_DATA RECORDS_:
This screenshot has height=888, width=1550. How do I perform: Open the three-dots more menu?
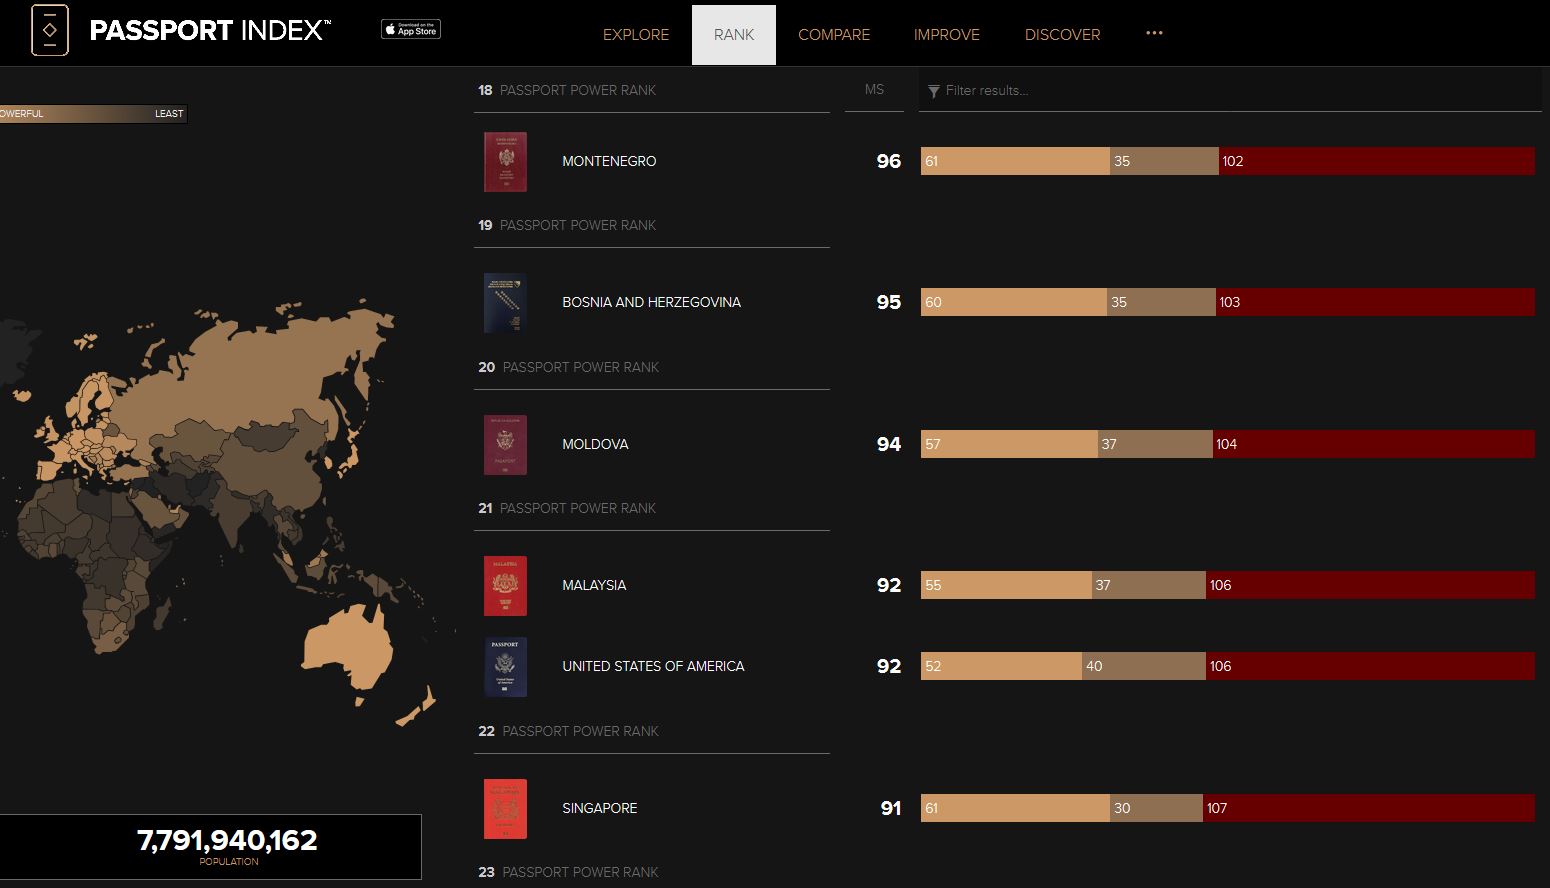pyautogui.click(x=1154, y=33)
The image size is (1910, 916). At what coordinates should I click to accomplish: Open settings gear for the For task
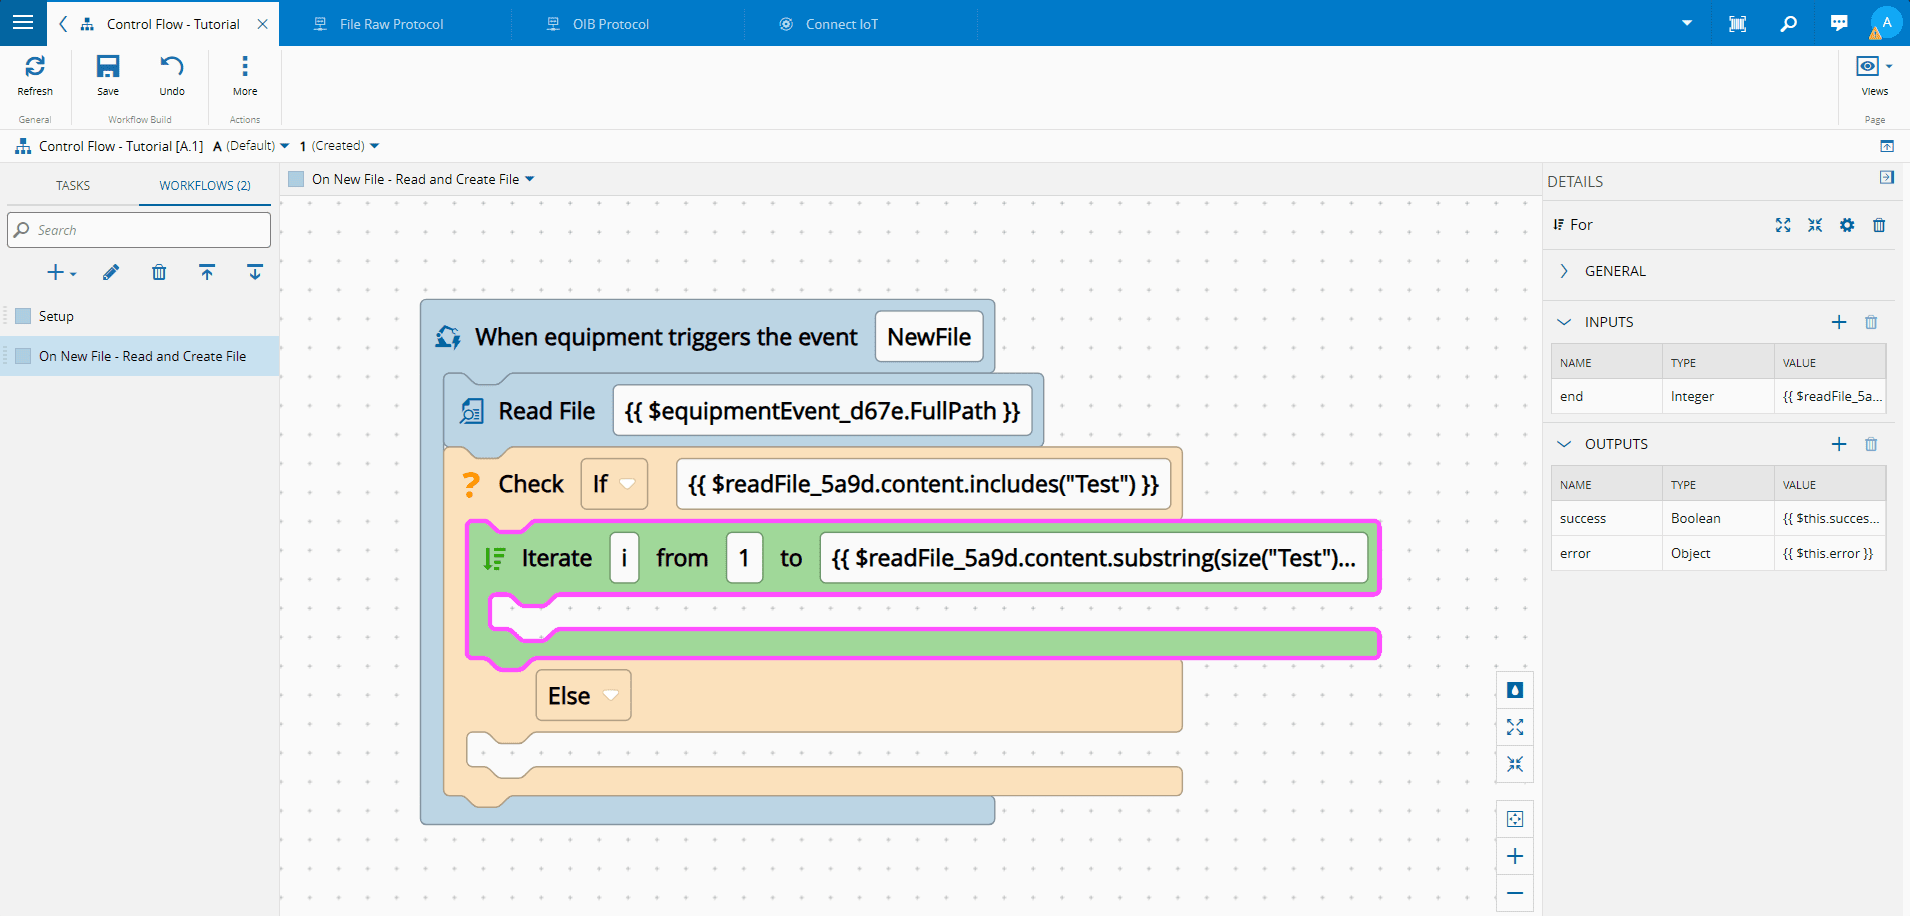tap(1847, 225)
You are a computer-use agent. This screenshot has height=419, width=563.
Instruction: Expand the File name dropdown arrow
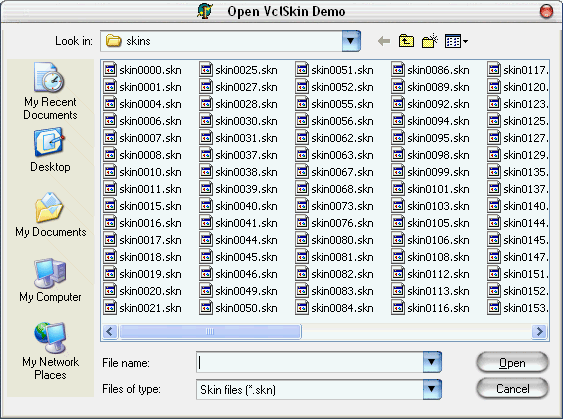click(x=432, y=362)
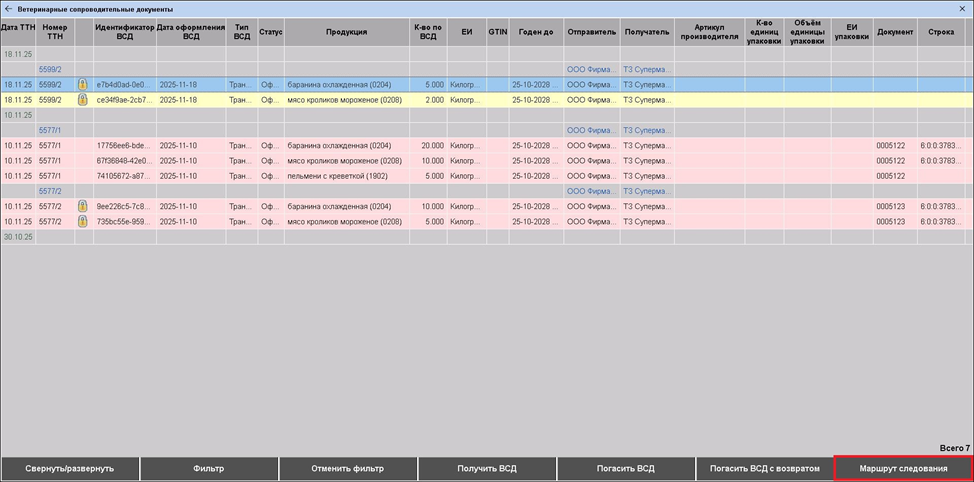Screen dimensions: 974x482
Task: Click Погасить ВСД с возвратом
Action: click(764, 468)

_WHAT YOU SHOULD DO_:
The lines to repeat run from the line containing "The image size" through the end of the listing above, both included; give them exactly and without pictures.

_ANSWER SECTION_:
The image size is (1910, 916). At what coordinates should I click to accomplish: Open settings gear for the For task
tap(1847, 225)
You are a computer-use agent. This screenshot has height=419, width=563.
Instruction: Expand the File name dropdown arrow
click(x=432, y=362)
Screen dimensions: 974x482
Task: Click Погасить ВСД с возвратом
Action: click(764, 468)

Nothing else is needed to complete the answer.